We have long known that tens of thousands of Jews were able to escape almost certain death thanks to the protective documents issued by diplomats from Sweden, Switzerland, Japan, Portugal, Brazil, China, Peru and other countries, often in defiance of their respective governments’ explicit orders.
Less well known, but no less deserving of lasting recognition and gratitude, is the clandestine initiative undertaken by a small group of Polish diplomats and Jewish activists in Switzerland.
Known as the Bernese Group, they forged Latin American passports and issued certifications of Paraguayan nationality for Jews in Poland and elsewhere facing almost certain annihilation. This endeavor was largely funded by the Geneva office of the World Jewish Congress through an organization called RELICO (the Relief Committee for the War-Stricken Jewish Population) headed by Dr. Abraham Silberschein, a former member of the Polish Parliament.
Konstanty Rokicki, a Polish consul, together with Julius Kuhl, a Jewish attache at the legation, bribed Latin American diplomats – in particular the above mentioned honorary consul of Paraguay – to obtain blank passports, which Rokicki then proceeded to forge manually. Rokicki also obtained blank signed letters from the honorary consul, such as the one sent to my father, stating that the recipient was a Paraguayan national.
Aleksander Lados, the Polish ambassador to Switzerland, oversaw both the operation and its cover-up, provided his fellow conspirators with diplomatic support and convinced the Swiss authorities to turn a blind eye to the group’s efforts. Helped by Jews in Switzerland with contacts in various ghettos of Poland, including Alfred Schwartzbaum, a refugee from my father’s hometown living in Lausanne who gave the diplomats my father’s name, the Bernese Group compiled lists of Jews for whom the forged passports or nationality letters could be created, and then arranged for the fake documents to be smuggled to the Warsaw Ghetto, Będzin and other locations in Nazi-occupied Poland.

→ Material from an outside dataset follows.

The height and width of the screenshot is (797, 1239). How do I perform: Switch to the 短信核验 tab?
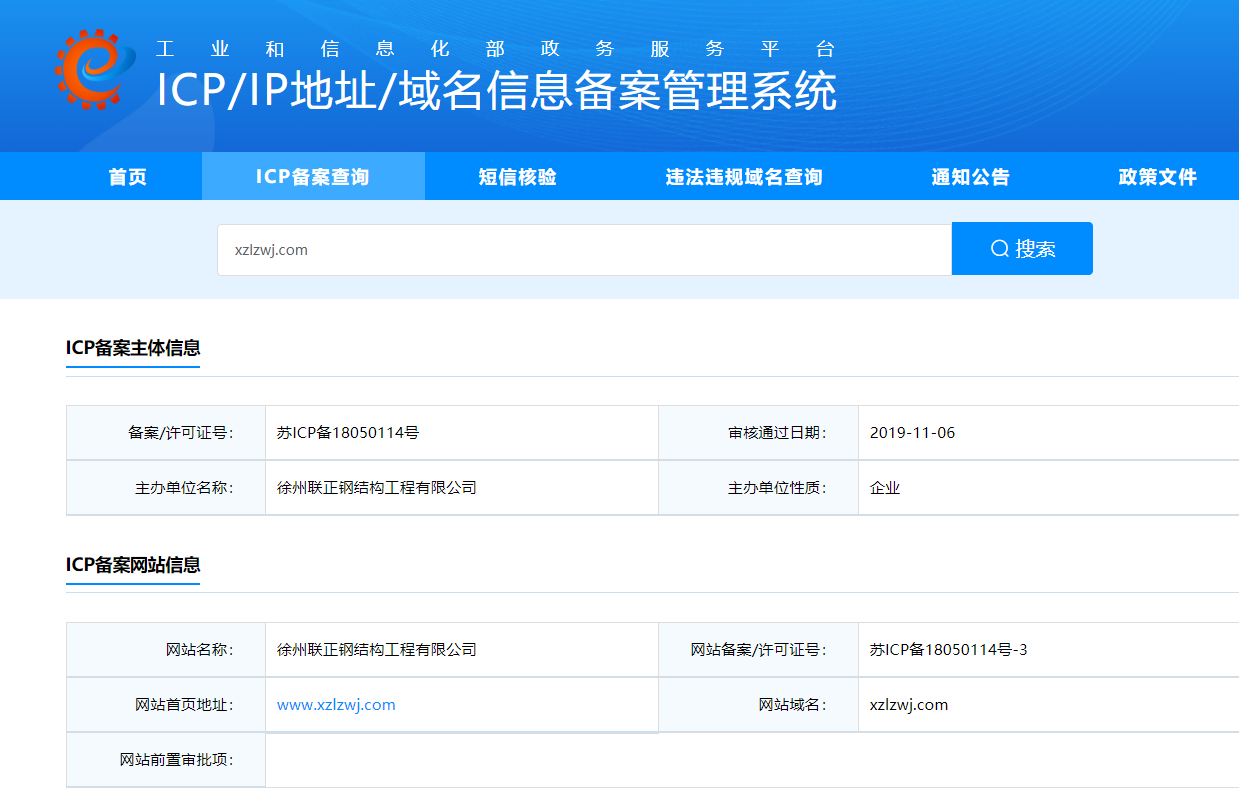516,176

The Bernese Group also provided passports to Dutch, Slovakian, Hungarian and German Jews. One such false passport, in the name of Jan Lemberg, enabled a future French prime minister, Pierre Mendès-France, to travel from Geneva through occupied France to Portugal and from there to London.

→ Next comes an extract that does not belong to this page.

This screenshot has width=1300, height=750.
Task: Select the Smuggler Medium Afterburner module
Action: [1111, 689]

While most of the thousands of passports and letters of nationality manufactured by the Bernese Group either did not reach their intended destination or proved to be of little if any avail, hundreds of the documents were in fact honored or resulted in their holders receiving preferential treatment from the German authorities that enabled them to survive.
We cannot and must not overlook those Poles who betrayed their Jewish neighbors to the Germans, who killed Jews or who profiteered from the ghettoization and deportation of Polish Jewry. But at a time when historians and politicians debate what did and what did not happen in Poland during the years of the Holocaust, it is equally important for us to publicly acknowledge and honor those Poles, like the diplomats in Bern, who altruistically sought to save Jewish lives.
The current Polish ambassador to Switzerland, Kumoch, dedicates himself to integrating the accomplishments of the Bernese Group into the historiography of the Holocaust. He emphasized in an interview on Polish radio in 2018 that the Bernese Group was “a Polish-Jewish operation,” and that those who categorize it as only Polish or only Jewish “falsify history.”
Kumoch is indeed an admirable and worthy successor to Ambassador Lados and the other members of the Bernese Group who did not know my father but nonetheless tried to throw him a lifeline in what was truly humankind’s darkest hour.